» **EXCERPTED PASSAGE**:
Subsidies: Introduction to Farm Subsidies

In any country, progressive agriculture is a powerful engine of economic growth. It aids in the beginning and continuation of the development of other economic sectors. In light of this, India’s government took a positive approach after independence, introducing specific programs such as new agricultural technology. Due to their poverty, Indian farmers were unable to purchase these costly inputs. The introduction of the HYV program in the mid-1960s necessitated a high priority on providing quality inputs to Indian farmers, such as irrigation, water, fertilizers, and electricity. All of these were identified as critical inputs for agricultural development.

To ensure that all farmers have access to these inputs at all times, the government decided to subsidize them.

Subsidies are frequently criticized for their financial burden; however, there is concern that if subsidies are reduced, agriculture production and farmer income will suffer. Instead of focusing on pleasing voters or bolstering the vote bank, the government should develop a national policy that allows small-scale farmers who are not currently receiving subsidies to receive more, while subsidies that they do not want are withdrawn.

Objectives of Subsides

Subsidies cause changes in demand/supply decisions by creating a wedge between consumer prices and producer costs. Subsidies are often aimed at-
  • Inducing higher consumption/production
  • Offsetting market imperfections including internationalization of externalities
  • Achievement of social policy objectives including redistribution of income, population control, etc.

How Subsidy Works

There are two most common ways of subsidizing agriculture;
  1. To begin with, governments may be willing to pay much higher prices for agricultural products than farmers can in a free market.

» **PROBLEMS TO WORK ON**:
a - Answer these questions from the passage on farm subsidies, each on its own line:
(i) When was the HYV program introduced?
(ii) Which quality inputs does it list for Indian farmers?
(iii) How do subsidies change demand/supply decisions?
b - Extend the passage on farm subsidies from where it stops.

» **DATASET RECORDS**:

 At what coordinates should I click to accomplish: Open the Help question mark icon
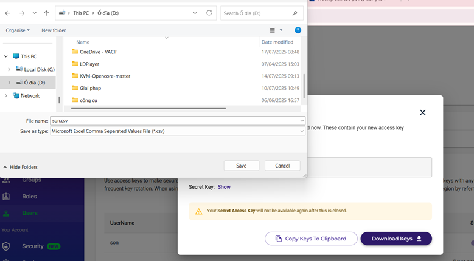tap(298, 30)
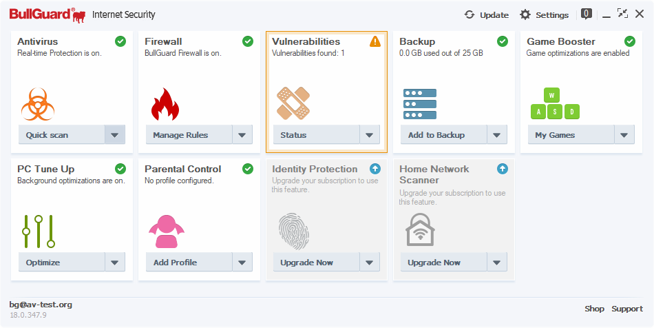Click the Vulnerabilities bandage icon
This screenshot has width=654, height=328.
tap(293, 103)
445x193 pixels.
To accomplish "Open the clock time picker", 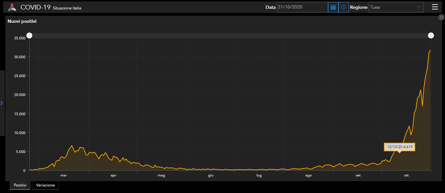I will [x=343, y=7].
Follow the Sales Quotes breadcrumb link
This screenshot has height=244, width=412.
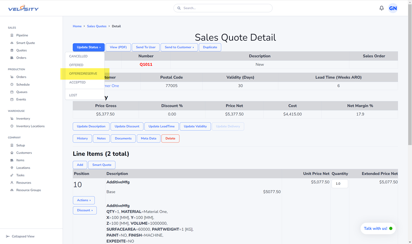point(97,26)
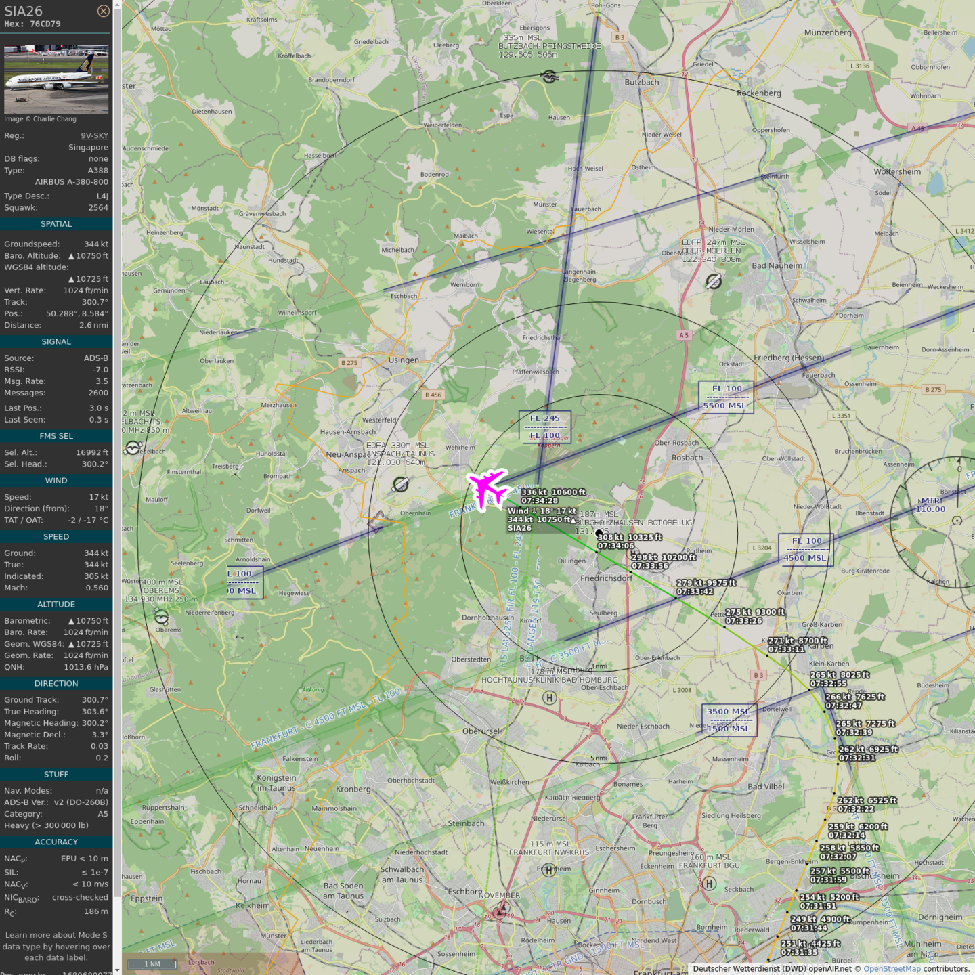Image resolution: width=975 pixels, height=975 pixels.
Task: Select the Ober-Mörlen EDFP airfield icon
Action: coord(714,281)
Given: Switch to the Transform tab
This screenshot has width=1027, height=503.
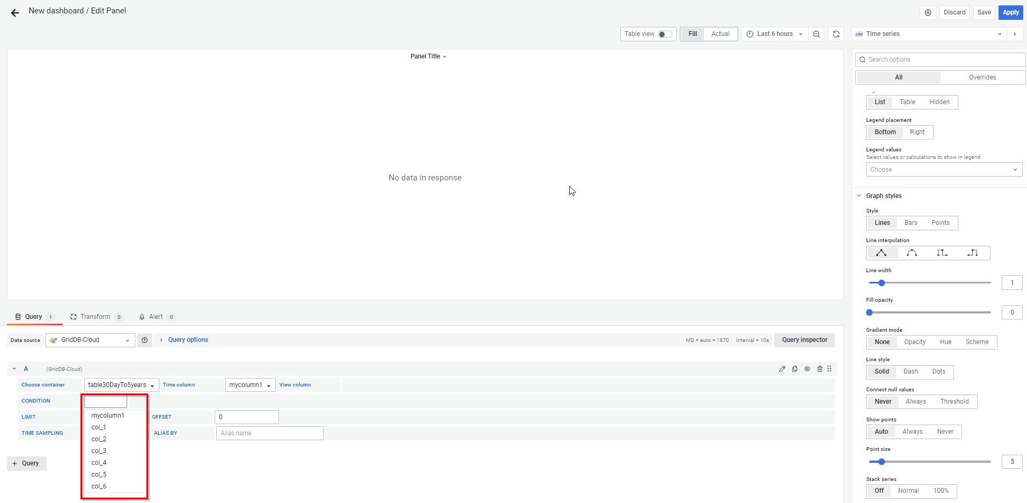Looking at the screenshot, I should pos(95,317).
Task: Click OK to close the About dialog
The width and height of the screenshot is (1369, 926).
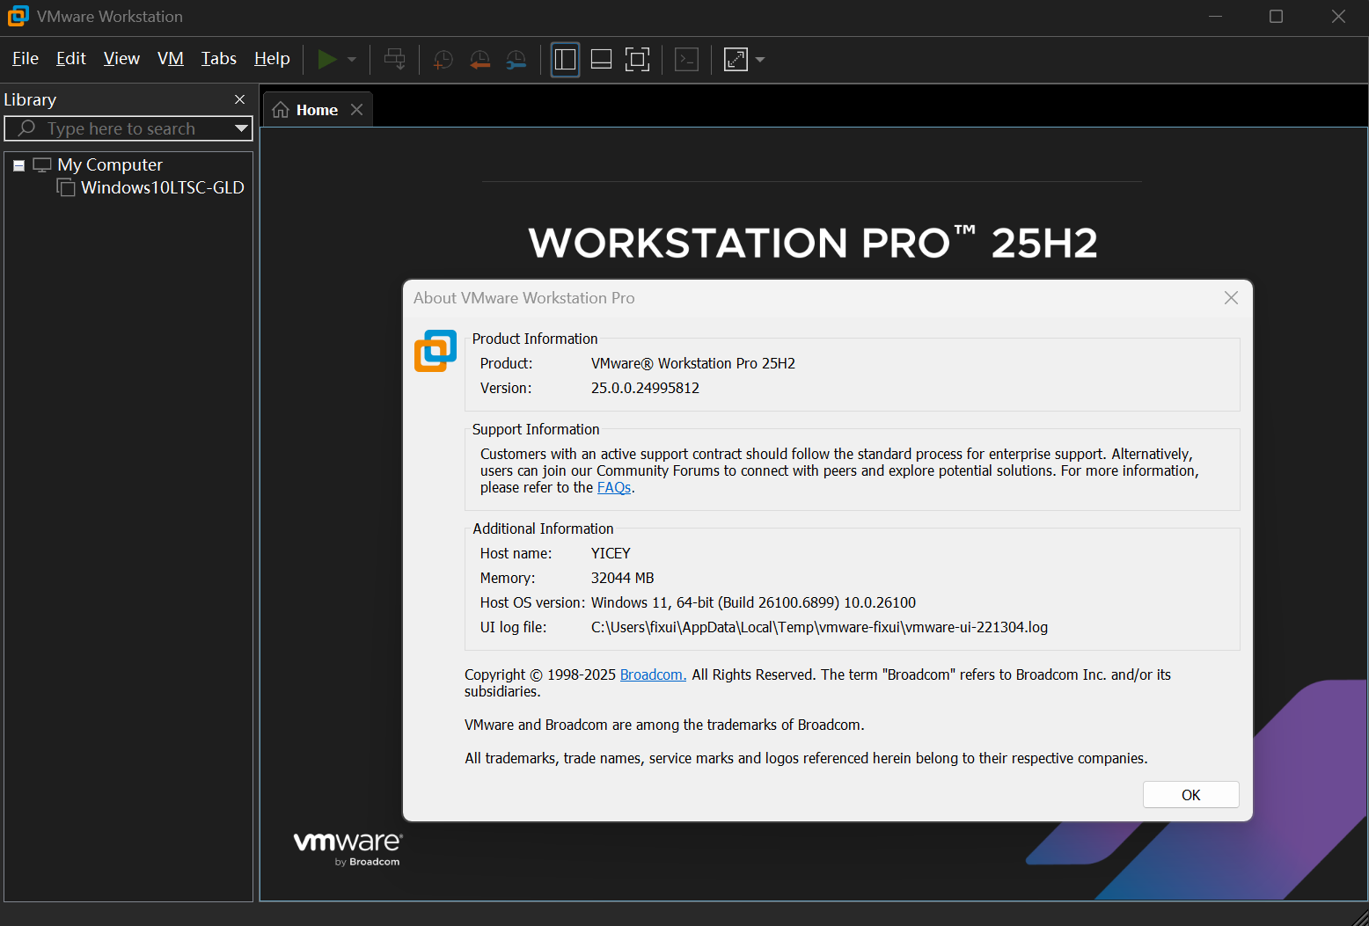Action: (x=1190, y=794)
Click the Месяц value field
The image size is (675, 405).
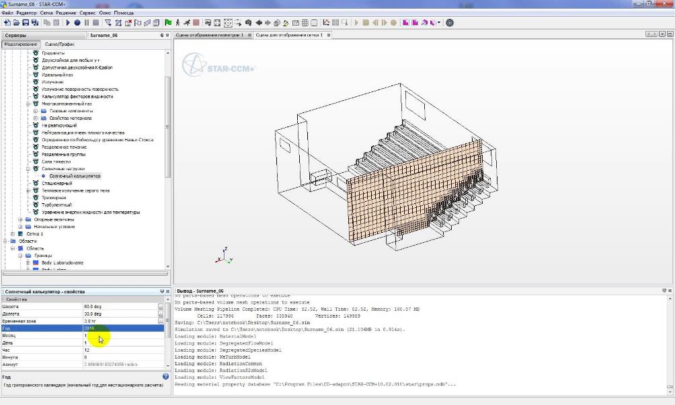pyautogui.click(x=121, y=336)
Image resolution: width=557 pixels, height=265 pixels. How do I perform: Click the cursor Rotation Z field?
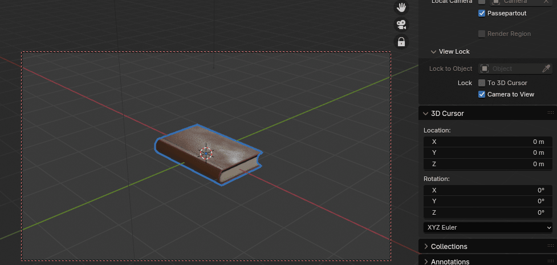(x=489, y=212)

--

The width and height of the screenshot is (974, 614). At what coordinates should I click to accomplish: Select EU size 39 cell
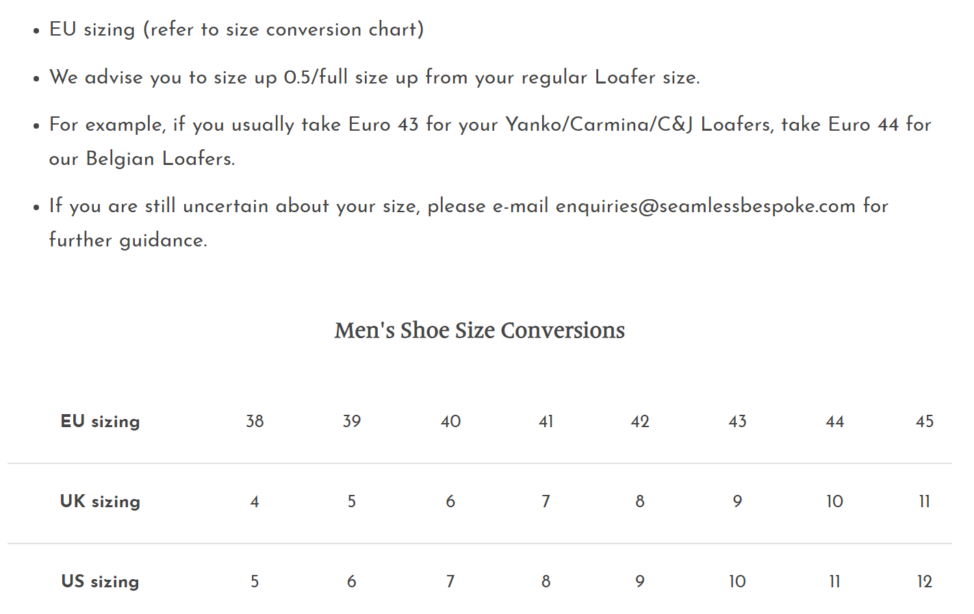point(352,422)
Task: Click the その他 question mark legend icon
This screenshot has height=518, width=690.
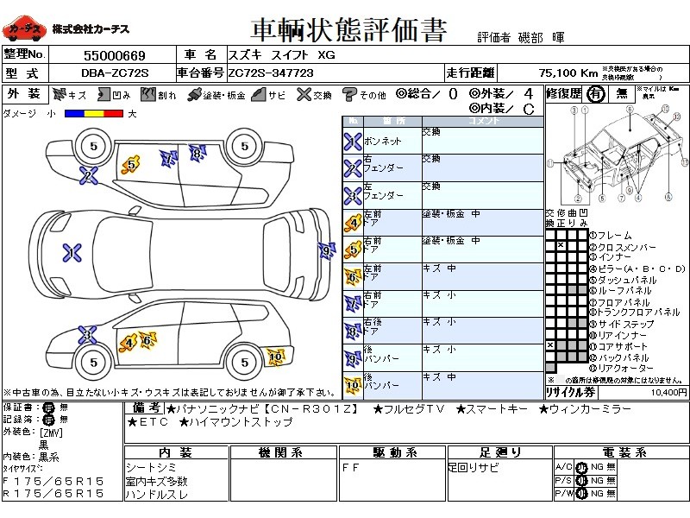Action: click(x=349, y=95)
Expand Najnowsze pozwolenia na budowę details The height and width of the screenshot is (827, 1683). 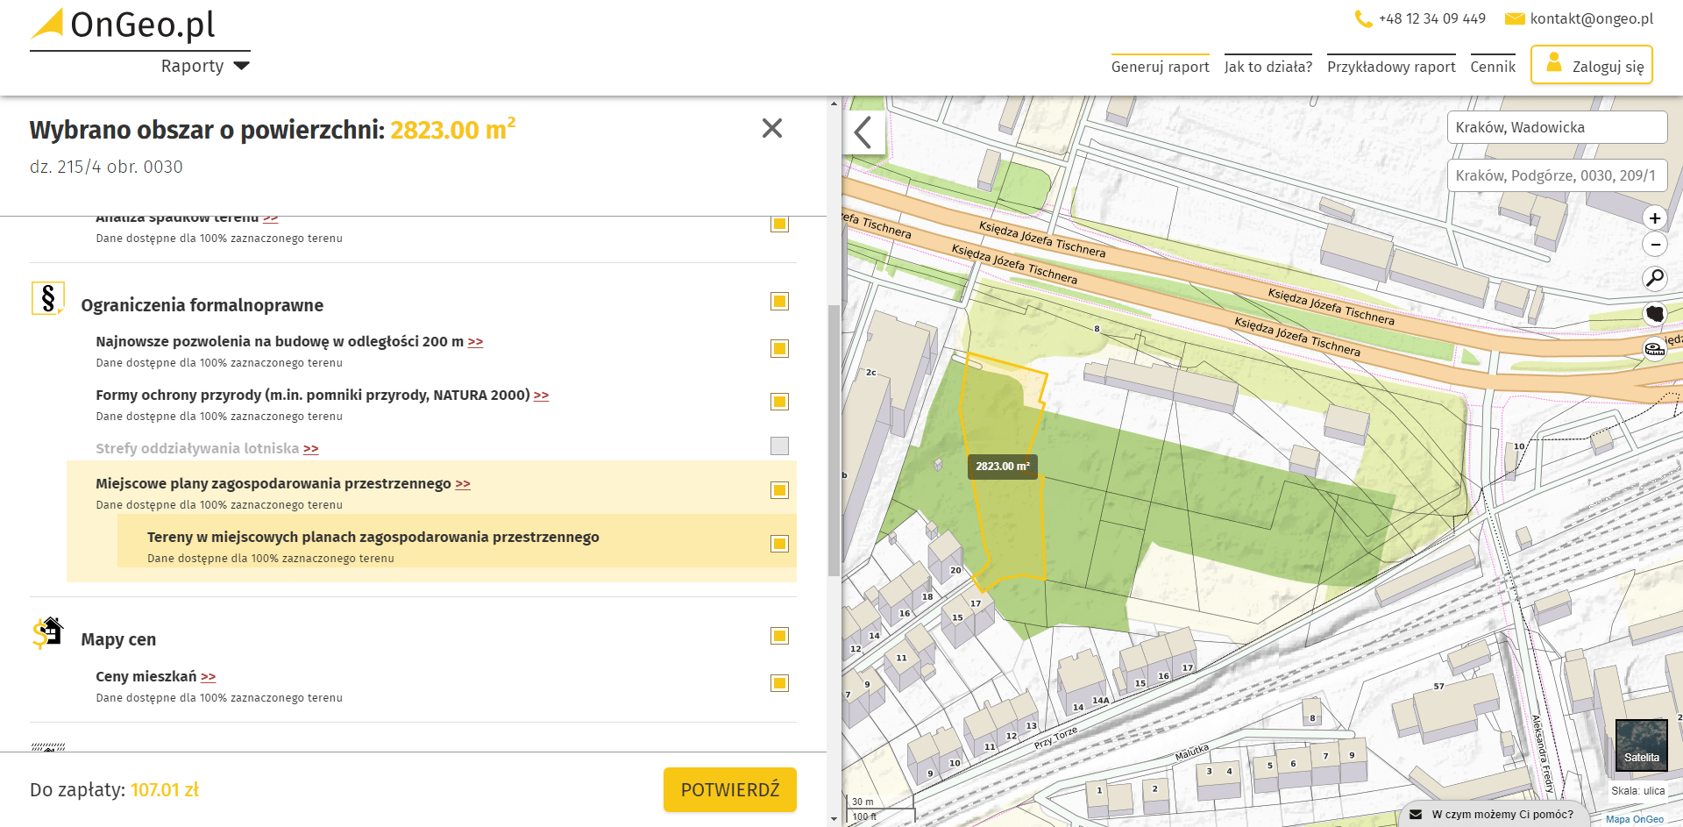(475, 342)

* * *

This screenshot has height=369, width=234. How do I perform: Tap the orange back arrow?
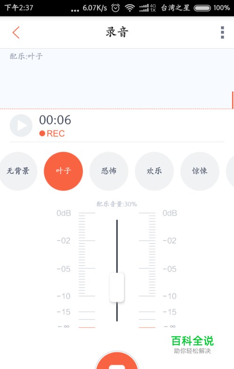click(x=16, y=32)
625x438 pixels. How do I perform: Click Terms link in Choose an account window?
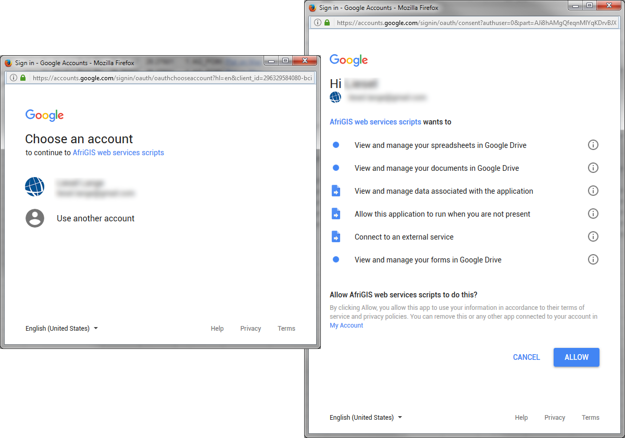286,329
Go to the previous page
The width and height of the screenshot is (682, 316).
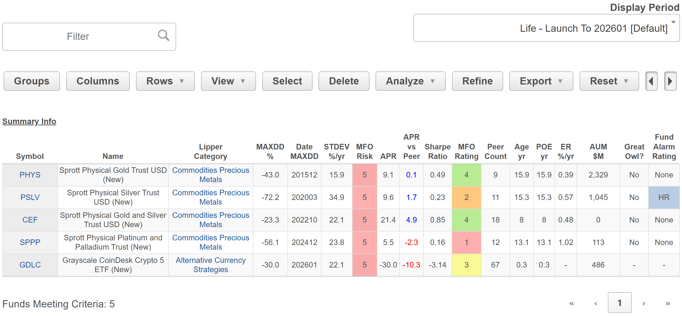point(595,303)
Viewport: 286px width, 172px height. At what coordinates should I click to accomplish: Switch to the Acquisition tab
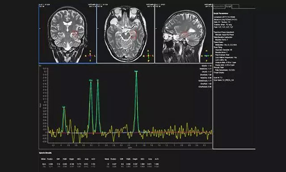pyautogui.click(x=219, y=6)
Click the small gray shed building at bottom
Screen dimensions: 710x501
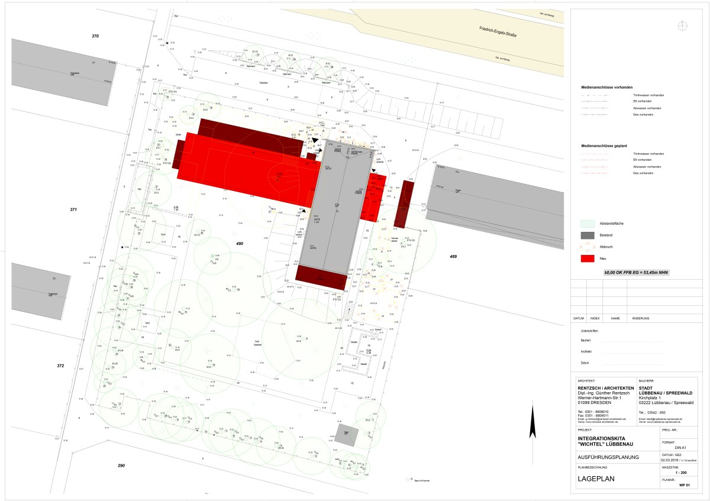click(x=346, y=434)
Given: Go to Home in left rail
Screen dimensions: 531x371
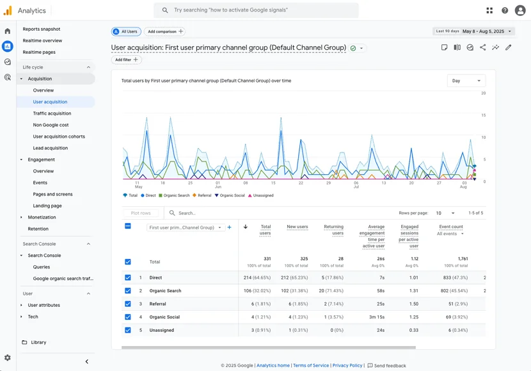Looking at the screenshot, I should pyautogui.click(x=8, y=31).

» **ANSWERS GIVEN**:
a -
(i) In the mid-1960s.
(ii) Irrigation, water, fertilizers, and electricity.
(iii) By creating a wedge between consumer prices and producer costs.

b -
  2. Second, by providing inputs at a cost that is less than the cost of providing these inputs or less than the cost that would prevail in an open free trade environment.

Higher farm product prices can be achieved primarily by isolating domestic markets from the global economy through trade restrictions. On the other hand, vital agricultural inputs such as fertilizers, irrigation water, credit, and electricity can be provided to farmers at prices lower than the open market. As a result, the prices of these inputs do not reflect their true value, i.e., the true cost of supplying them.

Subsidies on inputs are typically preferred over the two alternatives mentioned above because it is believed that farmers can only benefit from government spending in proportion to their use of inputs. Subsidizing inputs also avoids raising food and raw material prices, which could have a negative impact on the developing world’s growing industrial sector or a large population of poor people.

Most of the time, however, it is a combination of higher output prices and lower input prices that have been used to subsidize agriculture, with goals ranging from the need to increase domestic production to the protection of farmer incomes. India tinkered with input and output prices as well, primarily to protect the poor and/or encourage the use of modern inputs.

The rationale for subsidizing Agriculture

Combine harvester on the wheat field during harvest

Benefits of Subsidies: The relative distribution of subsidy benefits among different classes or groups of beneficiaries, such as consumers and producers, as well as between different classes of consumers and producers, can be investigated. PDS suffers from significant leakage in the case of food subsidies, and aside from a low coverage of the poor, the magnitude of benefit derived by the poor is very small.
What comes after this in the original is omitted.